> _Prompt_
Reproduce, word for word, the stretch of the data from the line containing "Click the '5" through the end of the data.
** start of Record list **
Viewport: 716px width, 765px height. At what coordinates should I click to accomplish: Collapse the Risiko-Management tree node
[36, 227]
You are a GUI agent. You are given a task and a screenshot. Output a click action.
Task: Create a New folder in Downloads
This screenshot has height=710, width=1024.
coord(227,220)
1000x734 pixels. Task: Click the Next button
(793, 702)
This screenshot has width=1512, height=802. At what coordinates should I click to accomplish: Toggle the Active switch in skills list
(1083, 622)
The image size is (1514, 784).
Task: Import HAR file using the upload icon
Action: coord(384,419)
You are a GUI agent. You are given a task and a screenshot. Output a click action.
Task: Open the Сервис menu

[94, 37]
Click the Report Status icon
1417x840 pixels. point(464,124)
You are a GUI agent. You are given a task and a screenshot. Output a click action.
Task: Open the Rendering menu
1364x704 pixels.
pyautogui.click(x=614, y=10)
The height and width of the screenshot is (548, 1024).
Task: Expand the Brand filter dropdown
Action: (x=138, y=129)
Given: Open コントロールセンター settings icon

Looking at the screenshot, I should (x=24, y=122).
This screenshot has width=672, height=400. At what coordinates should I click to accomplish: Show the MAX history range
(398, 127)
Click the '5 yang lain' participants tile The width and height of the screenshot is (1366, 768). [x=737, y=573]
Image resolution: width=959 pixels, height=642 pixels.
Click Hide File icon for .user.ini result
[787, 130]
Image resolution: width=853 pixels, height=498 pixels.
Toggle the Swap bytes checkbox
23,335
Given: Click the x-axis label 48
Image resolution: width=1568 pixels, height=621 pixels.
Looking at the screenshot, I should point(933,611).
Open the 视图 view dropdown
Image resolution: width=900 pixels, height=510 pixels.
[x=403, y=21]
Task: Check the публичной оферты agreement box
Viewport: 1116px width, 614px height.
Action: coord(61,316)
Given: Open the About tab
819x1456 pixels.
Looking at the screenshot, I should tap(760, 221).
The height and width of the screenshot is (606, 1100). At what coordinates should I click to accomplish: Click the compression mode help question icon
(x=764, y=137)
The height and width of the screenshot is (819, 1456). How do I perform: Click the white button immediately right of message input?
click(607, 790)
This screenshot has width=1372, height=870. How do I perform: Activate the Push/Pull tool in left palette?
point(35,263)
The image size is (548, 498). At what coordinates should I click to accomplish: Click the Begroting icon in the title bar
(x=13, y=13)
** end of Record list **
> _Task response_
Click the '5 yang lain' participants tile The width and height of the screenshot is (1366, 768). [x=737, y=573]
Image resolution: width=959 pixels, height=642 pixels.
Click Hide File icon for .user.ini result
[787, 130]
Image resolution: width=853 pixels, height=498 pixels.
Toggle the Swap bytes checkbox
23,335
Given: Click the x-axis label 48
Image resolution: width=1568 pixels, height=621 pixels.
Looking at the screenshot, I should point(933,611).
Open the 视图 view dropdown
Image resolution: width=900 pixels, height=510 pixels.
[x=403, y=21]
Task: Check the публичной оферты agreement box
Viewport: 1116px width, 614px height.
Action: coord(61,316)
Given: Open the About tab
819x1456 pixels.
Looking at the screenshot, I should tap(760, 221).
The height and width of the screenshot is (606, 1100). At what coordinates should I click to accomplish: Click the compression mode help question icon
(x=764, y=137)
The height and width of the screenshot is (819, 1456). How do I perform: Click the white button immediately right of message input?
click(607, 790)
This screenshot has width=1372, height=870. How do I perform: Activate the Push/Pull tool in left palette?
point(35,263)
The image size is (548, 498). At what coordinates should I click to accomplish: Click the Begroting icon in the title bar
(x=13, y=13)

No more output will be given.